Two in three people have the cold sore-causing virus, herpes. While it lies dormant for most of the lifespan, scientists now think it could awaken later in life and fuel Alzheimer’s disease.
Decades ago, University of Manchester biophysicist Ruth Itzhaki made a startling discovery: Her team found the cold sore-causing virus, herpes (HSV-1) in the brains of older adults. While it’s common for the herpes virus to lie dormant inside the body’s nerves, researchers didn’t know until this discovery that it could reach the brain.
That left them asking bigger questions about the virus’s long-term impacts: Could the virus come out of its dormant state and disrupt the brain’s immune system, too? If so, could it contribute to Alzheimer’s disease? And last but far from least: If the cold sore virus making its way into the brain ultimately proves to be a driver of Alzheimer’s, could antivirals that are already approved to treat herpes infection be the answer?
So far, they’ve found some strong evidence: Observational studies to date have shown that people with the Alzheimer’s risk gene ApoE4 are more likely to have an HSV-1 infection, and several observational studies—including one published in 2025—found that infection raised the risk of developing Alzheimer’s disease up to 13 percent.

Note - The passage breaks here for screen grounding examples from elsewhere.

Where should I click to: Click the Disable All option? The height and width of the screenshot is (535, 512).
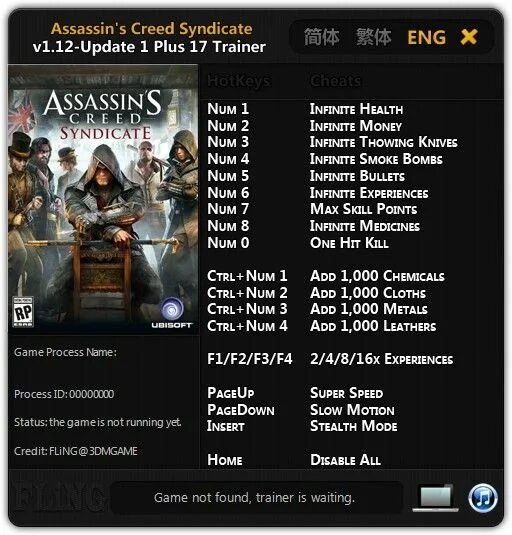pos(345,460)
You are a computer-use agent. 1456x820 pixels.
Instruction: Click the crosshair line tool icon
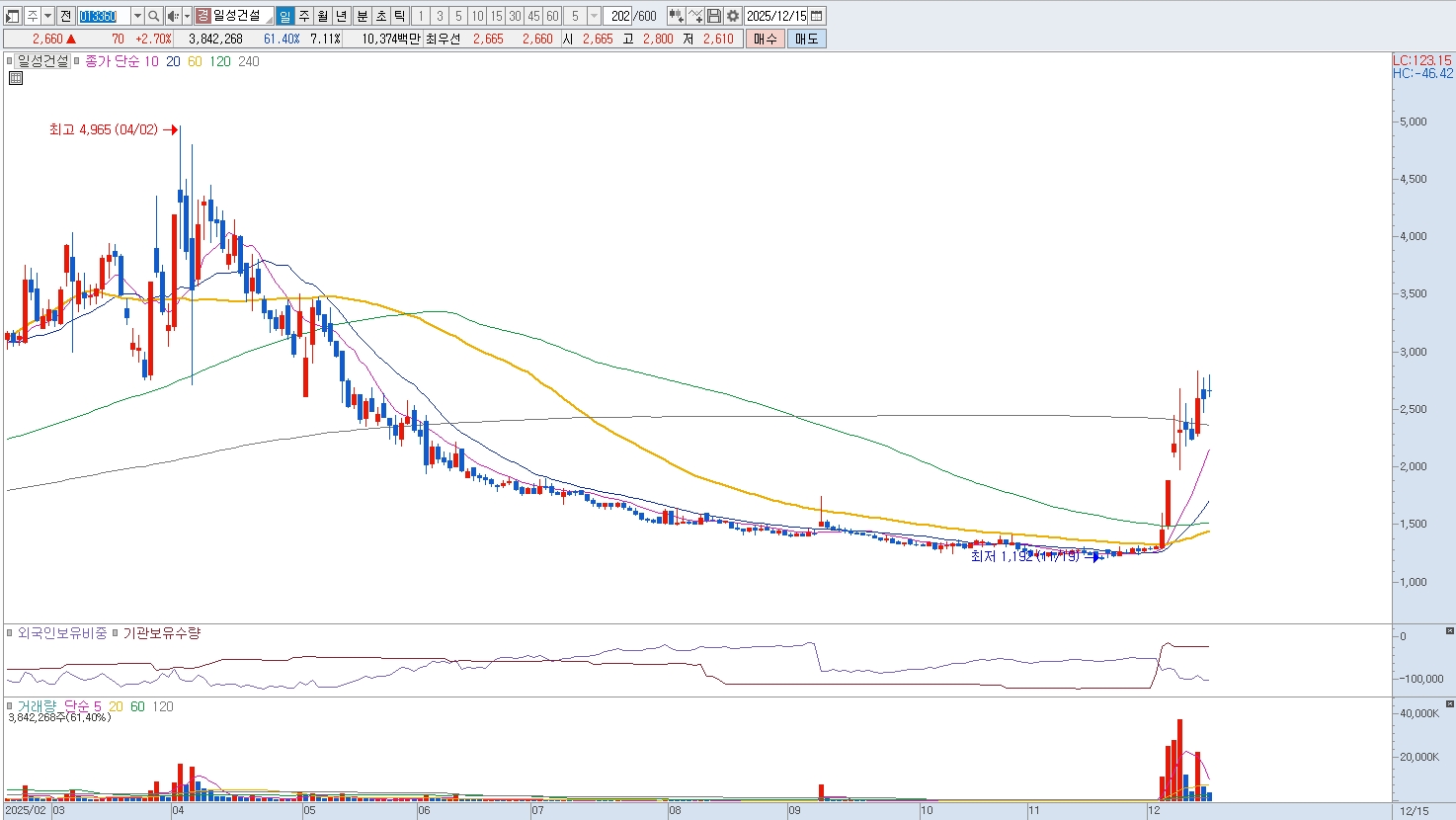(x=695, y=16)
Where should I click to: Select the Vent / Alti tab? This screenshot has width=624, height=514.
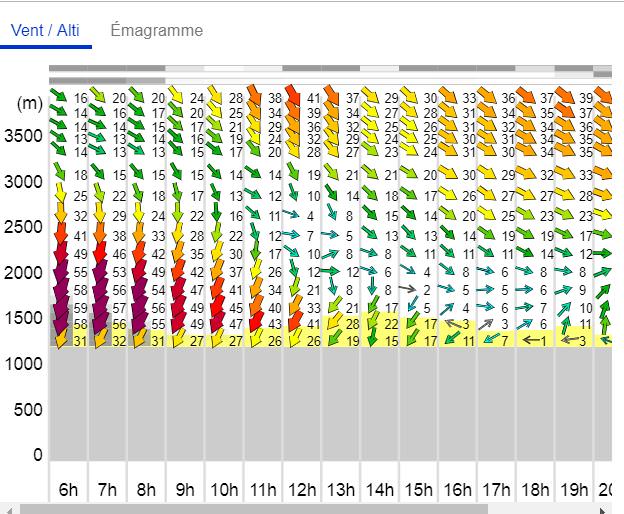click(45, 30)
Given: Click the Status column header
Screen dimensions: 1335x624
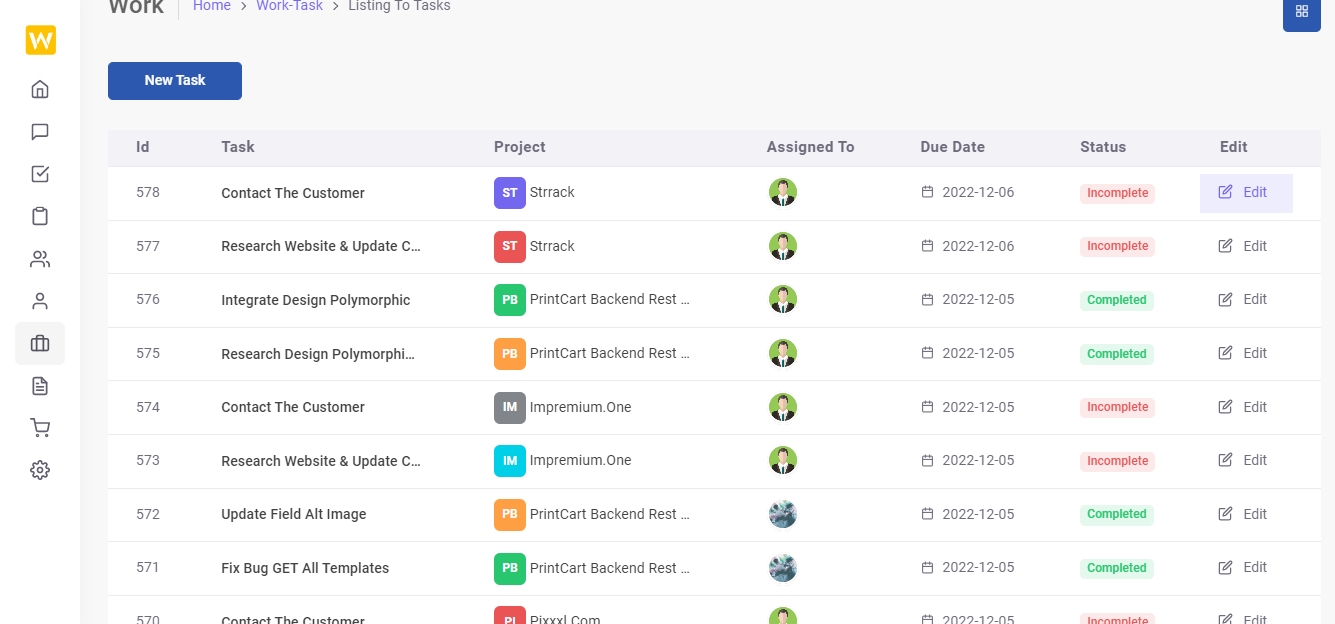Looking at the screenshot, I should 1103,147.
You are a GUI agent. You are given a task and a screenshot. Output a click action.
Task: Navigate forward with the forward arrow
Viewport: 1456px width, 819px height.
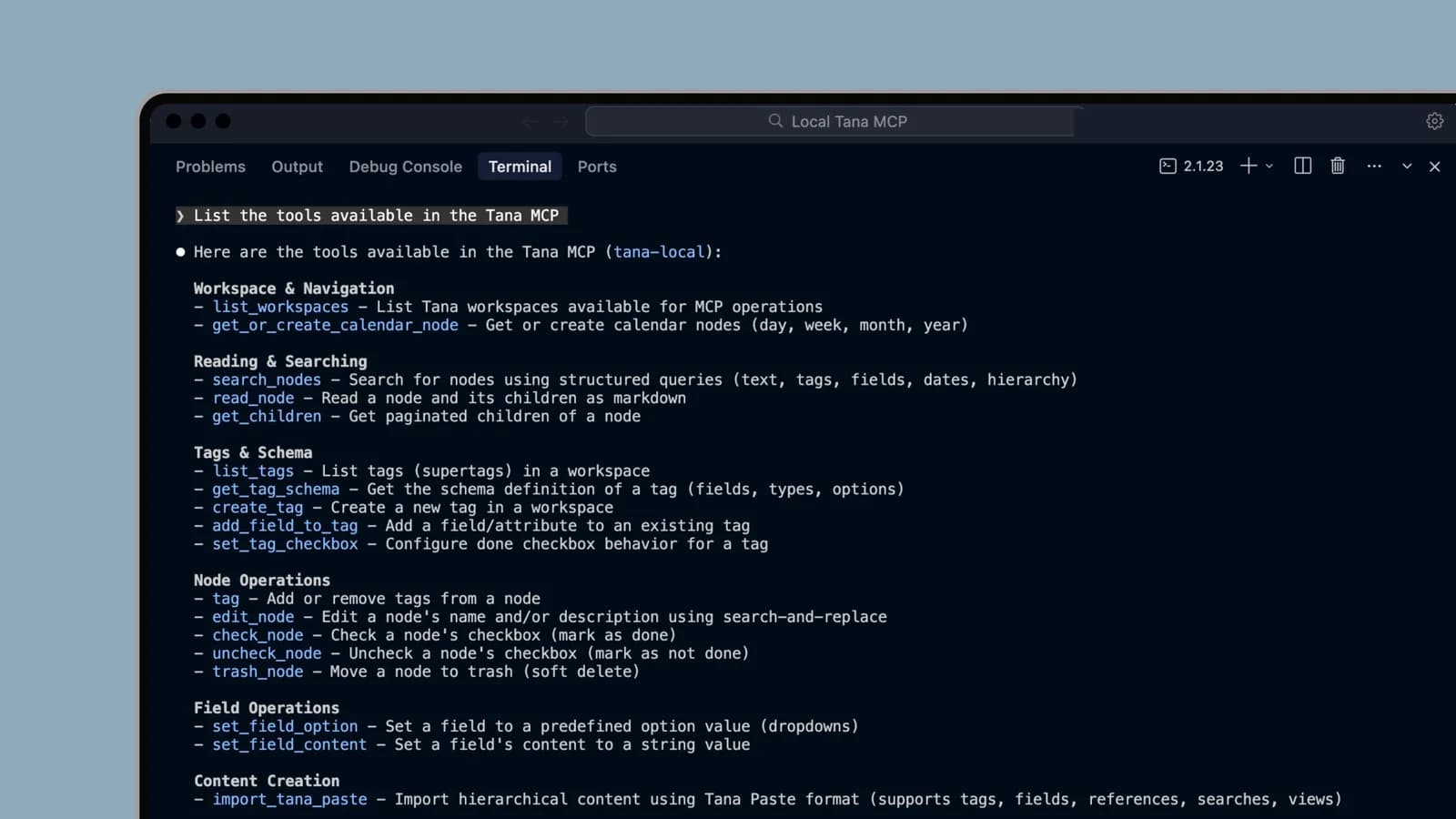pos(561,121)
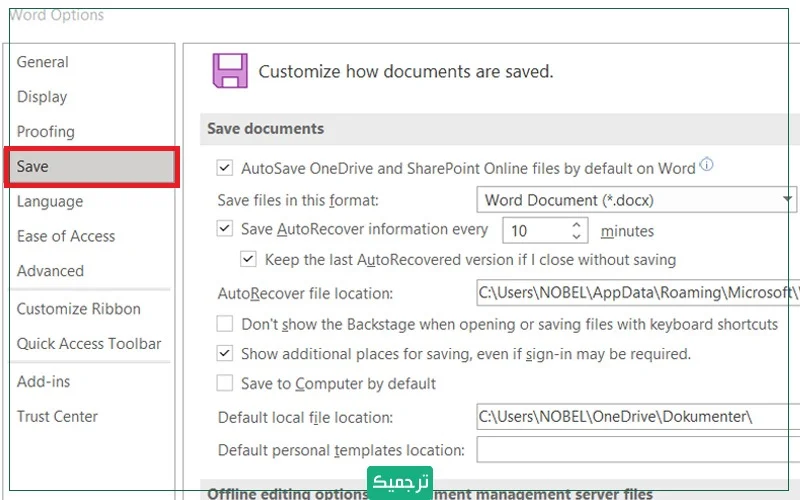Switch to Proofing options
The width and height of the screenshot is (800, 500).
coord(46,132)
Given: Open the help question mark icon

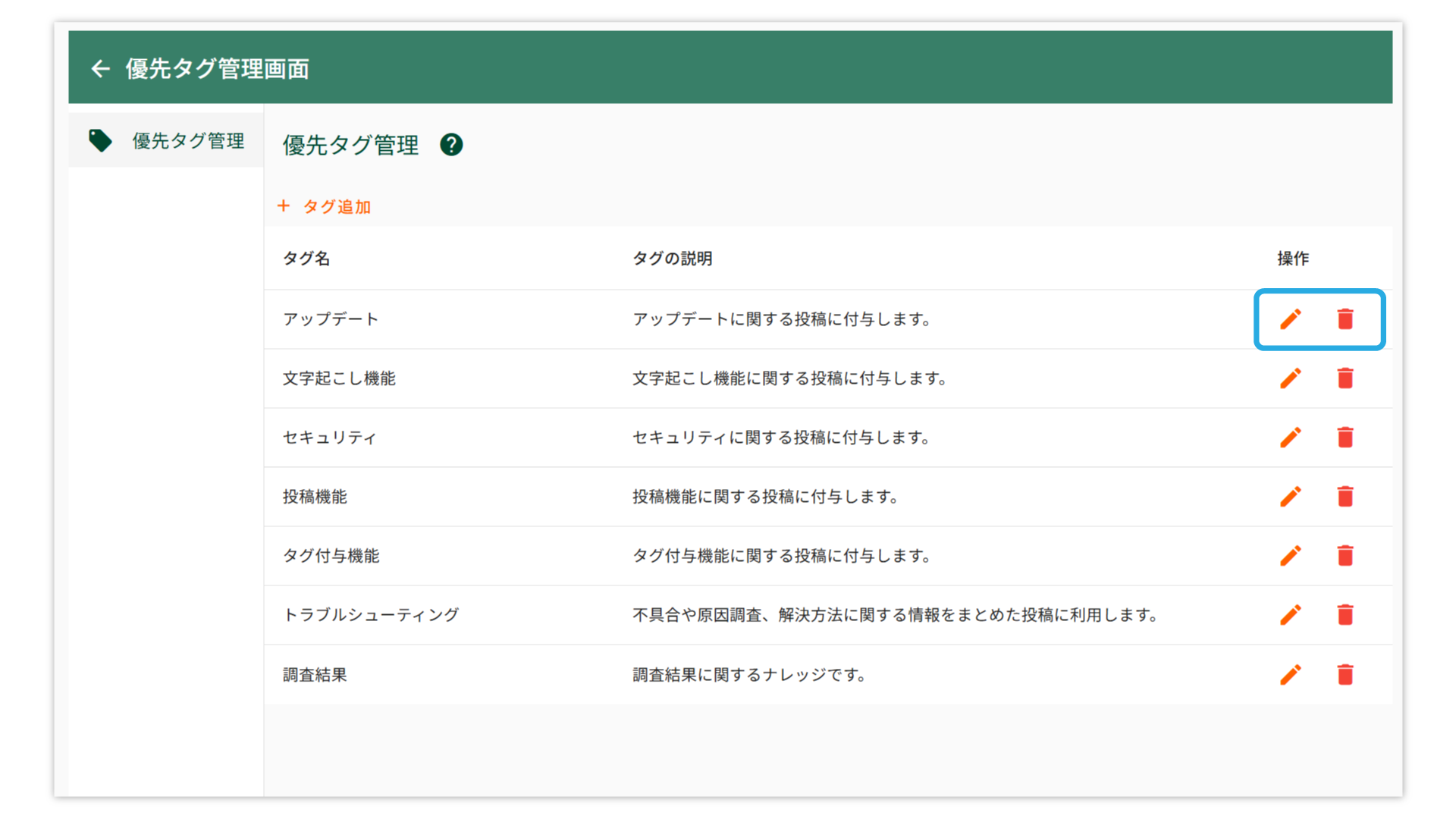Looking at the screenshot, I should [x=451, y=144].
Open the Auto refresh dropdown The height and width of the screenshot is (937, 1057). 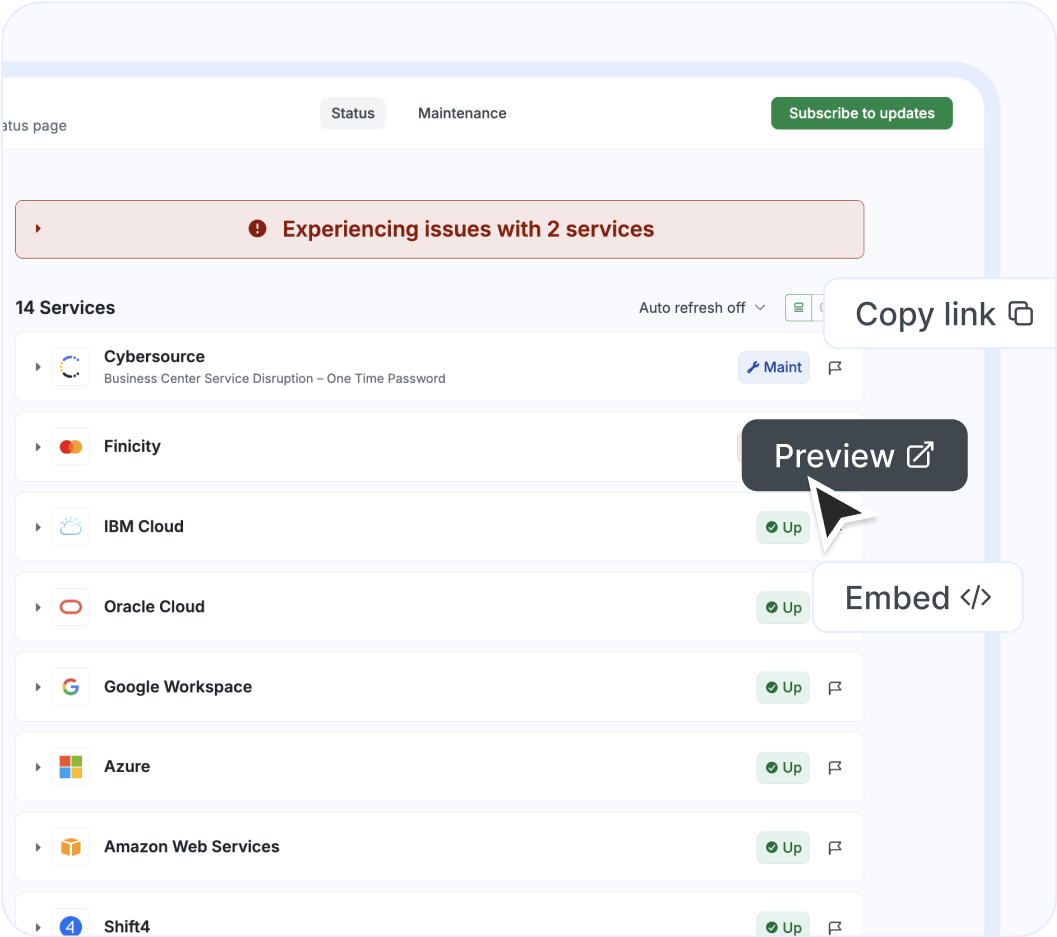coord(702,307)
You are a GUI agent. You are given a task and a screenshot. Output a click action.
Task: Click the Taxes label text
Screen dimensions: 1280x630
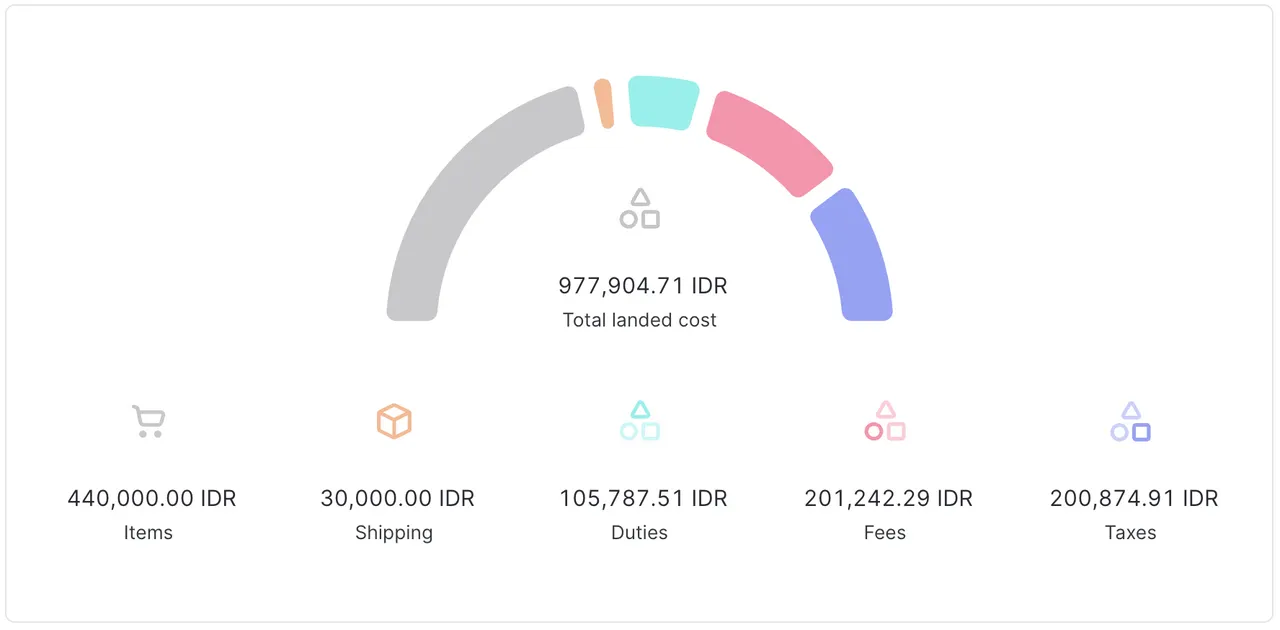pos(1131,533)
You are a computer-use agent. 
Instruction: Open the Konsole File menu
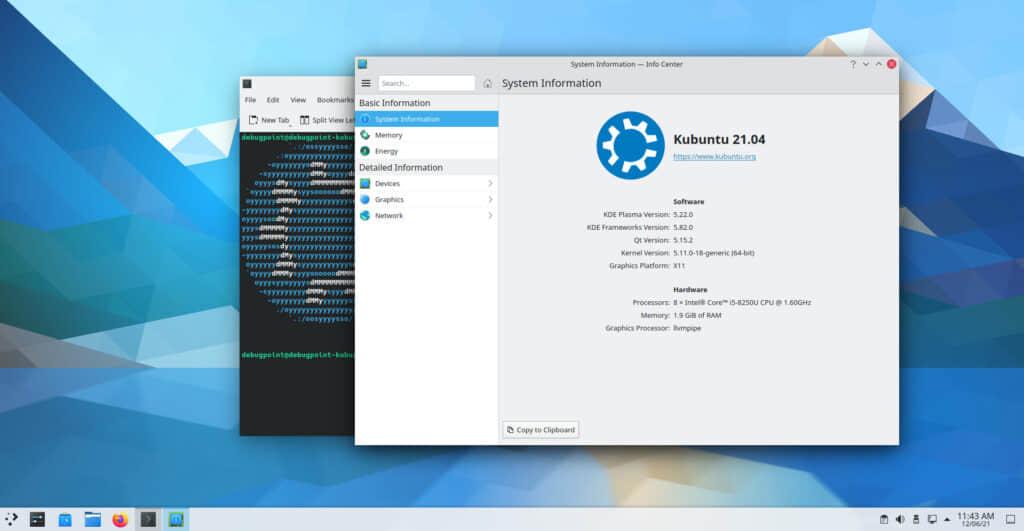[x=250, y=100]
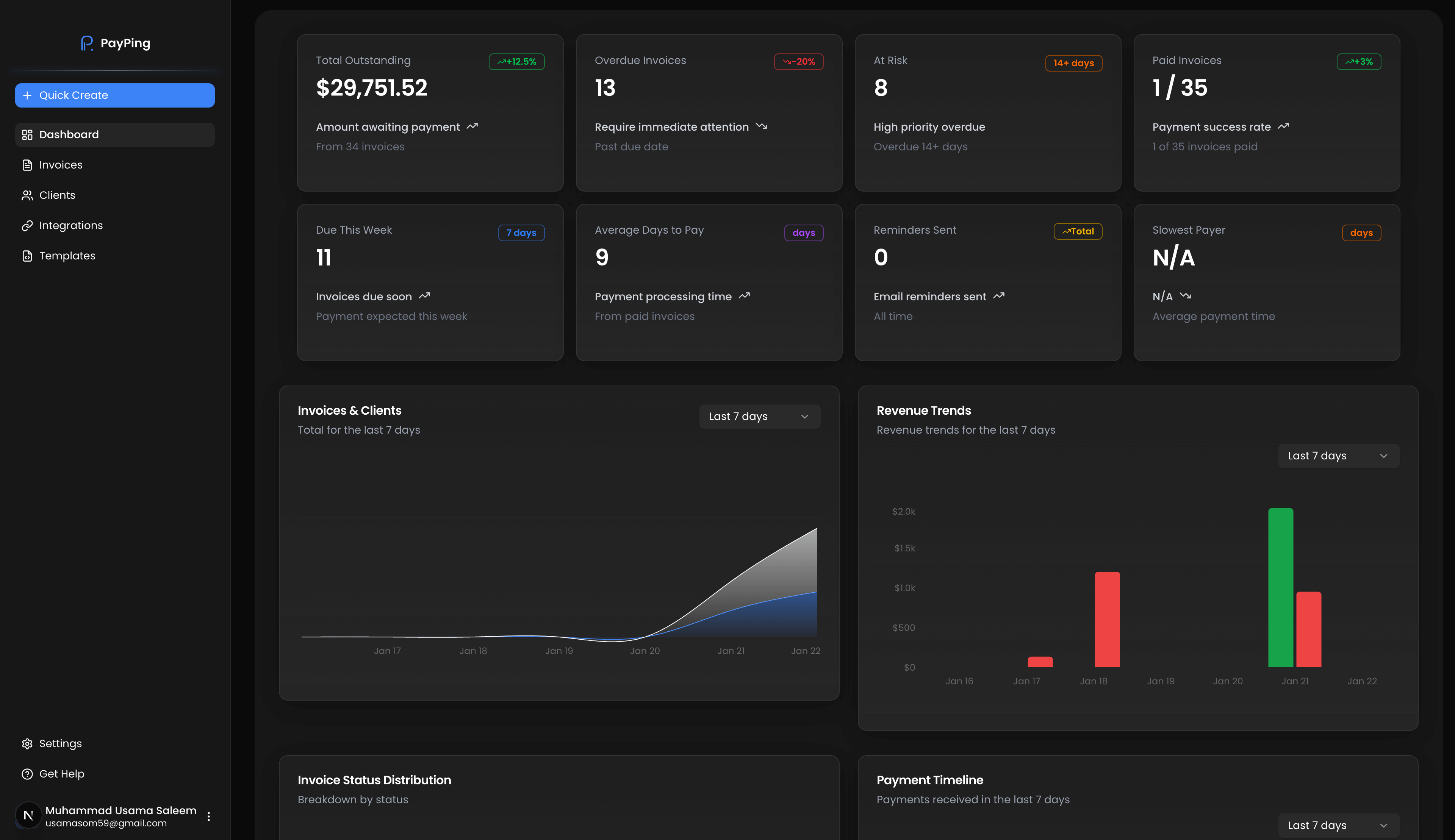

Other such studies found that people who took antiviral drugs to treat the herpes infection ultimately had a lower risk of developing Alzheimer’s than people who let a herpes infection go untreated.
While these observational studies provide plenty of clues, they leave some very important questions unanswered: Research to date hasn’t been able to reveal any potential mechanism for how exactly the virus gets into the brain. And, importantly, observational studies can’t prove causation — they’ve stopped at shedding light on a strong, and intriguing, link.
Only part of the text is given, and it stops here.